→ **Data for processing**
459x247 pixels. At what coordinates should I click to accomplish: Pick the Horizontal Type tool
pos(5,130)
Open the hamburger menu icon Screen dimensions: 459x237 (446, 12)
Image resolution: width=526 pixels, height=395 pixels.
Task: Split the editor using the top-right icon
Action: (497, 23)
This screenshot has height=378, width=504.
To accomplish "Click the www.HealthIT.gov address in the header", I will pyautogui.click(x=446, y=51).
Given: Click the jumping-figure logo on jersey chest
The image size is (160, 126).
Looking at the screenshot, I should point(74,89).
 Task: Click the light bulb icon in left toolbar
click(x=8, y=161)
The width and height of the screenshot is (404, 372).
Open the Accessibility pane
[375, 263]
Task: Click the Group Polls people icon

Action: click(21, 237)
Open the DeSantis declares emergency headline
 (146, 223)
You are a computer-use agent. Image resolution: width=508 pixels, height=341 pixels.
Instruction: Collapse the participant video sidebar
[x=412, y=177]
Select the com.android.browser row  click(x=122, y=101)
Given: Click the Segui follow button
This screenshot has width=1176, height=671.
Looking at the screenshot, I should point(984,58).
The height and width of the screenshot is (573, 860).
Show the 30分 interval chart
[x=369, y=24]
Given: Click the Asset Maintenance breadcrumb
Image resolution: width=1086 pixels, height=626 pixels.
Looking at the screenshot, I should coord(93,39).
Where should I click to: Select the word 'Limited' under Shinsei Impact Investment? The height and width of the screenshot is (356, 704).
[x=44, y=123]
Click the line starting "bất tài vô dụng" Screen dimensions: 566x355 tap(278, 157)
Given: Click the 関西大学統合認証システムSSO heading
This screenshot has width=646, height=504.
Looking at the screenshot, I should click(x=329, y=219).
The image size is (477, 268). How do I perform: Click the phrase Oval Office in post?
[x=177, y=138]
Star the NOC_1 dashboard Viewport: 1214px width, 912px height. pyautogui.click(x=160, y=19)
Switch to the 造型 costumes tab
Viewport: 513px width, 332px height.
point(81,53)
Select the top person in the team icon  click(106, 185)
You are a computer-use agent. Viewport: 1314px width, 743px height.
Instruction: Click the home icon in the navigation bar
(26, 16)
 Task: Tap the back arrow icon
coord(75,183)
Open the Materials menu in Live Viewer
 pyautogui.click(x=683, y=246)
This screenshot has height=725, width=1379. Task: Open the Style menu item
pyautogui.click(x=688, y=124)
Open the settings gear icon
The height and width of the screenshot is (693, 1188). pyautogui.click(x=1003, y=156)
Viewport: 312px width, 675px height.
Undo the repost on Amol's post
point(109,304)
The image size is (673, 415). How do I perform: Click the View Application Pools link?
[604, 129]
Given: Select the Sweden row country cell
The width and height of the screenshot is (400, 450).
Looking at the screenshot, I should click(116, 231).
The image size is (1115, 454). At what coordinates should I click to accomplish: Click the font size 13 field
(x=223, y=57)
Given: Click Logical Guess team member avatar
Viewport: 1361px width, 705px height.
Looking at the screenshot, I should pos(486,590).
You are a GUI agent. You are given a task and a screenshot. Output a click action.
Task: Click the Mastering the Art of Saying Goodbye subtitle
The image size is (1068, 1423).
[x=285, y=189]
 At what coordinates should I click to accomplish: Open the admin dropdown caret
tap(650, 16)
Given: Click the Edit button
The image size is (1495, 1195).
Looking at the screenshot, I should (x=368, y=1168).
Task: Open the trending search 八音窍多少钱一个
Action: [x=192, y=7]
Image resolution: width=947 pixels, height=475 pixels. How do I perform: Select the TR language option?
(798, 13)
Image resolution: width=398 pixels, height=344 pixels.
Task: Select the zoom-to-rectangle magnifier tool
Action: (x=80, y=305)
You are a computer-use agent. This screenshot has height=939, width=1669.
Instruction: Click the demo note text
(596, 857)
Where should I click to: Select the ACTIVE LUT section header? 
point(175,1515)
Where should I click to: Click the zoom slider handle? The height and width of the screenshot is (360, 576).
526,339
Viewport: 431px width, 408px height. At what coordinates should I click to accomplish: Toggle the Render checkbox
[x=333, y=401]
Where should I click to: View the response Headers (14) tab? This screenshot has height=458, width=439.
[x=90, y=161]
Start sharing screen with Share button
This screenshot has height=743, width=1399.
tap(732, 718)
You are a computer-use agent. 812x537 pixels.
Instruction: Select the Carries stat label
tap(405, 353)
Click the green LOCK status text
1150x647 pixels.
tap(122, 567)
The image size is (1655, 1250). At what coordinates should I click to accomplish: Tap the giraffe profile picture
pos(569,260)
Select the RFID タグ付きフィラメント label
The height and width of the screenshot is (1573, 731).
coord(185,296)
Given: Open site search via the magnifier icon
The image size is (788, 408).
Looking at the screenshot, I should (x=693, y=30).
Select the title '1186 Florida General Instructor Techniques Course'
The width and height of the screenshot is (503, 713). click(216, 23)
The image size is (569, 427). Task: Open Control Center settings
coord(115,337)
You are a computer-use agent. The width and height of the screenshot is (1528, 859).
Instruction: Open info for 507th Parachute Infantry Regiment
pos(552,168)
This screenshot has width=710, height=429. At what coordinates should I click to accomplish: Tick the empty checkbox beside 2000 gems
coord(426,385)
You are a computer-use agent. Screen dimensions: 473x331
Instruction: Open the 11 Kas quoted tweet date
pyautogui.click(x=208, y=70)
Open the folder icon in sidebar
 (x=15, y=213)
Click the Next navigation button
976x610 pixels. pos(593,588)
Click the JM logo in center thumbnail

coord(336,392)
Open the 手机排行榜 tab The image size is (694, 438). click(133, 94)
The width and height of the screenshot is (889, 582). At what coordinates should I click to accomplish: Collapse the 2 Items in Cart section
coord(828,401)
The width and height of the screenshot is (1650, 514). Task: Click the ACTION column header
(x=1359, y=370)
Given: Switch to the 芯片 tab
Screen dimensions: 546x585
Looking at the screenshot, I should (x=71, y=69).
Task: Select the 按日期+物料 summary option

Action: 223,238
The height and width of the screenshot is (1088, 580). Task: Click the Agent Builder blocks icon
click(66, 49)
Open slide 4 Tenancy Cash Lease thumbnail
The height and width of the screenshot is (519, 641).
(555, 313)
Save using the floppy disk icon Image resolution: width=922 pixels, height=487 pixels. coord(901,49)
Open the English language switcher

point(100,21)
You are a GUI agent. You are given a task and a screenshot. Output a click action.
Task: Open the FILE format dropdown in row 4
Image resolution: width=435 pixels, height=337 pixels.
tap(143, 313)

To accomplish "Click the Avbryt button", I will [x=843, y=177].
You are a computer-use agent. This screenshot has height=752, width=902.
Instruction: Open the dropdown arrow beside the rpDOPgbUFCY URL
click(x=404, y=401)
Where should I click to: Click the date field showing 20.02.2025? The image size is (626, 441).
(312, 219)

→ **The task**
Filter the listing by the string "will"; copy each matching line.

→ **Response to the task**
To accomplish "Click the www.HealthIT.gov address in the header", I will pyautogui.click(x=446, y=51).
To accomplish "Click the Avbryt button", I will [x=843, y=177].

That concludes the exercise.